Historical Context: World War II

The earliest point of the narration occurs in February 1938, while the latest portion occurs in June 1953. The official dates for World War II span from September of 1939 to September of 1945, so the arc of the narrative begins slightly before the outbreak of the war and resolves in the years of the war’s immediate aftermath. On September 1, 1939, Hitler invaded Poland, and two days later, both the United Kingdom and France issued declarations of war on account of this offensive. Germany continued the war allied with both Italy and Japan, forming a trio commonly referred to as the Axis Powers. Two years later, Germany began an assault on the Eastern frontier by attacking the Soviet Union.
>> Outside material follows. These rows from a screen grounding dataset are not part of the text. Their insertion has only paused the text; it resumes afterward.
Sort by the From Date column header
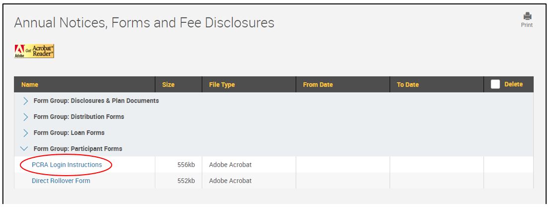This screenshot has width=551, height=208. click(318, 85)
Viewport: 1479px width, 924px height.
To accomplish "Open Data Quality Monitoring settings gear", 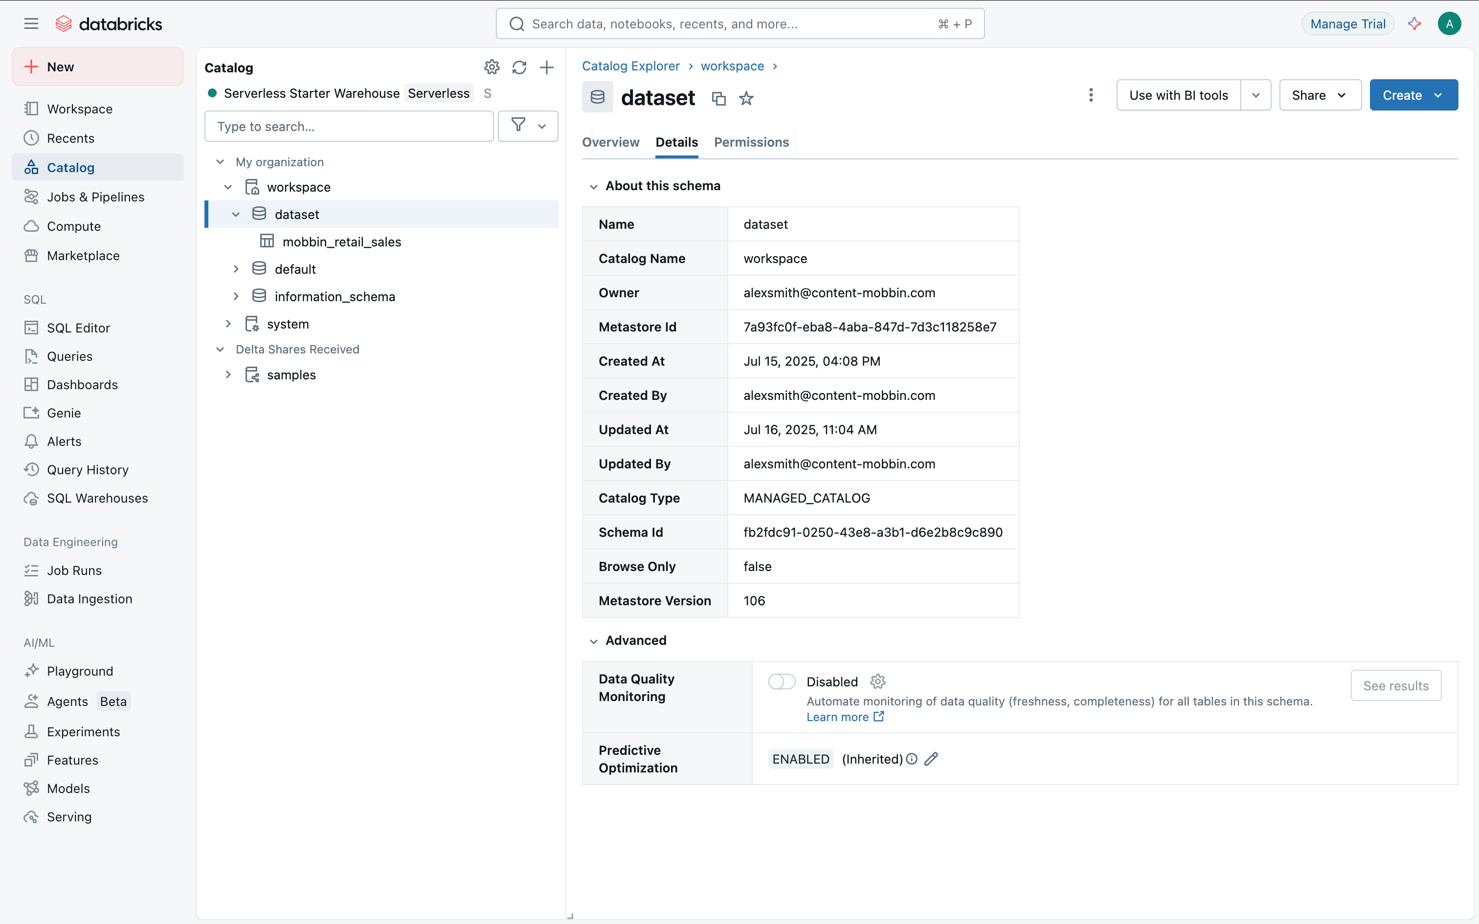I will [878, 681].
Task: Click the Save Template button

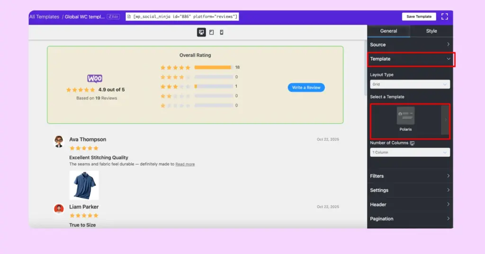Action: (x=419, y=17)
On December 7, 1941, Japan launched a surprise attack on the naval base at Pearl Harbor in Hawaii, finally drawing the United States into the war after an extended period of opposition to getting involved. The most famous battle of World War II occurred almost three years later, on June 6, 1944, as American and British troops stormed the beaches of Normandy in northern France. After almost a year of fighting, Germany fell and offered their unconditional surrender on May 8, 1945. Three months later the cities of Hiroshima and Nagasaki were destroyed by atomic bombs dropped by American bomber crews, leading to Japan’s surrender on September 2, 1945, effectively putting an end to the war. It is estimated that the war cost the lives of more than 80 million people, with civilian deaths likely outnumbering the deaths of combatants by a factor of two to one.